EXERCISE DETAILS
Gather every line of the data below that contains the word "avatar", and copy each one. Case counts.

MATERIAL FOR THIS TASK
::::::::::

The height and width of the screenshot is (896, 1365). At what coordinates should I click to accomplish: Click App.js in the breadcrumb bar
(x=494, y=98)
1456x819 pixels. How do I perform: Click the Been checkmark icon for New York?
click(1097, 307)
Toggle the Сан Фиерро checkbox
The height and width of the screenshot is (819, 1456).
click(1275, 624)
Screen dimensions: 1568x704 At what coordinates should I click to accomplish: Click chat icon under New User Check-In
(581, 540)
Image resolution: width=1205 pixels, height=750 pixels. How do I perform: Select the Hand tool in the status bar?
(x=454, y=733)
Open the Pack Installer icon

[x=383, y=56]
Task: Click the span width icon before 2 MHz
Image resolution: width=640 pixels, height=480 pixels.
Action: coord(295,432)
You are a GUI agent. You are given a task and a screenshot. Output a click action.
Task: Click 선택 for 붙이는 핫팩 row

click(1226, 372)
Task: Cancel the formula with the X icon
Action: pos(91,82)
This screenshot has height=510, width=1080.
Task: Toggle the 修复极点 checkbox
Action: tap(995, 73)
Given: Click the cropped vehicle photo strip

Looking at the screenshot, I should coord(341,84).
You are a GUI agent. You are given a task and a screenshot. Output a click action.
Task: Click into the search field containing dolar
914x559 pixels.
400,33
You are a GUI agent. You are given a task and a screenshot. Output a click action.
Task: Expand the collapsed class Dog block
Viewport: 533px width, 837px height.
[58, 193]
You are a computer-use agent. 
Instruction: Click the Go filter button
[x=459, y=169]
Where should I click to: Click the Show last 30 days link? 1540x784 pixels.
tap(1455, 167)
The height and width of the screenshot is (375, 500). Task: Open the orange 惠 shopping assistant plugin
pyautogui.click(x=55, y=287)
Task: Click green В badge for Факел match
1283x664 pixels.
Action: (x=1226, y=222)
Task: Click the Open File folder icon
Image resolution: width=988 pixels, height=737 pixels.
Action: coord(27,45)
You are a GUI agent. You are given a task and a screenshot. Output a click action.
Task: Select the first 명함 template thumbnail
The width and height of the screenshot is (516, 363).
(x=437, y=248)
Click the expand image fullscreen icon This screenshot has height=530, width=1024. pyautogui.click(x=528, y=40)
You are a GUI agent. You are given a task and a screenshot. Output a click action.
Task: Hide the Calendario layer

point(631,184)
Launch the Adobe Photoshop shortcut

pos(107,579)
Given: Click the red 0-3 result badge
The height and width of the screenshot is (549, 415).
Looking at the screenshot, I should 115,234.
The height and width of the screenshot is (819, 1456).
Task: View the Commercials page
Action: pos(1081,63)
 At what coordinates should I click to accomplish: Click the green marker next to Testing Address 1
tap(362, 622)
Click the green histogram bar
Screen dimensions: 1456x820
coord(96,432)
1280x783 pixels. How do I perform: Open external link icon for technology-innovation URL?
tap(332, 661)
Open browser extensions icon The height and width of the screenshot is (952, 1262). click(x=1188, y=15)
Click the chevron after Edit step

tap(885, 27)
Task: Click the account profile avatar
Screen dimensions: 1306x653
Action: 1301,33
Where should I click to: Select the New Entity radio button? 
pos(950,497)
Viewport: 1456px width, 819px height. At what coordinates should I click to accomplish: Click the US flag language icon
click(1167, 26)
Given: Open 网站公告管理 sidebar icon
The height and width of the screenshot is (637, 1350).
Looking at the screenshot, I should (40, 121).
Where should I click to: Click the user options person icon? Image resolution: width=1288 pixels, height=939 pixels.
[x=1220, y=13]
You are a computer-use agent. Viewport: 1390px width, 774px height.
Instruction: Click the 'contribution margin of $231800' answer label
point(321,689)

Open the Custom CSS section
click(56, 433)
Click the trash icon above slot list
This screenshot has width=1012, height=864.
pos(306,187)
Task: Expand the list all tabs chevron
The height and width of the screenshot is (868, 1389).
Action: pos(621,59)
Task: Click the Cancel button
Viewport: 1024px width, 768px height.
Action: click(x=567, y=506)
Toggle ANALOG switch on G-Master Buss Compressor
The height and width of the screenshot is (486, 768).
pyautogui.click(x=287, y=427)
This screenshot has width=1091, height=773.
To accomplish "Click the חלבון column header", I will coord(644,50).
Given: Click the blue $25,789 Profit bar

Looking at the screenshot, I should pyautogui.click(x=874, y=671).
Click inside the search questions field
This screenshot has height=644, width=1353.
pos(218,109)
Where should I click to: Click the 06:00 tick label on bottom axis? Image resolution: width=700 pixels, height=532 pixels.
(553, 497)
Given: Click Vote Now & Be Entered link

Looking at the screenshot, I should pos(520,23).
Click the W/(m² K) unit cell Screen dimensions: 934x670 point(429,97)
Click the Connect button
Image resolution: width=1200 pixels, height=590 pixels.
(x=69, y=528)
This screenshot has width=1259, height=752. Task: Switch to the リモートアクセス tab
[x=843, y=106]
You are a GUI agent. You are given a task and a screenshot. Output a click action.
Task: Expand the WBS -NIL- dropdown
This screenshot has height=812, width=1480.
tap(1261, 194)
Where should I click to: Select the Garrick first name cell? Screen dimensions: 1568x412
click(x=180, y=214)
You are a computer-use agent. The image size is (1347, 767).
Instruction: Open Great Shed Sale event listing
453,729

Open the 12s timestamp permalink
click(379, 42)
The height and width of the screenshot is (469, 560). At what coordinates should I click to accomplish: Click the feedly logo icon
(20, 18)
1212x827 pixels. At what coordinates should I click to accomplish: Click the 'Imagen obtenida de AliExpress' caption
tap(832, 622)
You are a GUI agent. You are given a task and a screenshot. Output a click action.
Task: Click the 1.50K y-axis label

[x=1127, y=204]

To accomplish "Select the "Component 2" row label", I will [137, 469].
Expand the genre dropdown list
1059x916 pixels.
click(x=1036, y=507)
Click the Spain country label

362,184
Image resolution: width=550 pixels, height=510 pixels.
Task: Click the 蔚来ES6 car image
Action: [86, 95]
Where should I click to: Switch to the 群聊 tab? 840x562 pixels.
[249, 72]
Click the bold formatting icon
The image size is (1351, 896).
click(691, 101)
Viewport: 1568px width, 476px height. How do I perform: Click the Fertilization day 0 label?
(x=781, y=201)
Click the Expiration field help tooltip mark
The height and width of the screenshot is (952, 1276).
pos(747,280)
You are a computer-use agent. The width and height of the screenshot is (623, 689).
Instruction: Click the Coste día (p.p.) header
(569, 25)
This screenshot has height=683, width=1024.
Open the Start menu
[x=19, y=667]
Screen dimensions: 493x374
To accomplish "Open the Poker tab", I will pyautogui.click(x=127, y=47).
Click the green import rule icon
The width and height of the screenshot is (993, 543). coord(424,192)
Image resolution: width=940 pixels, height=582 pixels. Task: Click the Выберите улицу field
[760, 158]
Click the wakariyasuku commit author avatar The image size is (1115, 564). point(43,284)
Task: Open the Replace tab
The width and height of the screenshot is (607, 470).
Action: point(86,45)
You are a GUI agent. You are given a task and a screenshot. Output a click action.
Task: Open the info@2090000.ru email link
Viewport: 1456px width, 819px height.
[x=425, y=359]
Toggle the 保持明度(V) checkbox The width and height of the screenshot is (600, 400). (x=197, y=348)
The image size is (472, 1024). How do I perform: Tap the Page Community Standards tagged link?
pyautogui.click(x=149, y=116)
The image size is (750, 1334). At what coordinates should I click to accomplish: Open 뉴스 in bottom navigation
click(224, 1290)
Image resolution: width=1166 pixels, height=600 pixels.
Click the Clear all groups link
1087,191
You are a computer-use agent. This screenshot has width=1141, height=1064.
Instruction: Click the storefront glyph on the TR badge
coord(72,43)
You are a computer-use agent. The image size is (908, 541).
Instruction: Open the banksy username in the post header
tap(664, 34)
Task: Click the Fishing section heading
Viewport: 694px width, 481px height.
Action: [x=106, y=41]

::::::::::

RESULT FOR THIS EXERCISE
Task: Click the account profile avatar
Click the wakariyasuku commit author avatar The image size is (1115, 564). point(43,284)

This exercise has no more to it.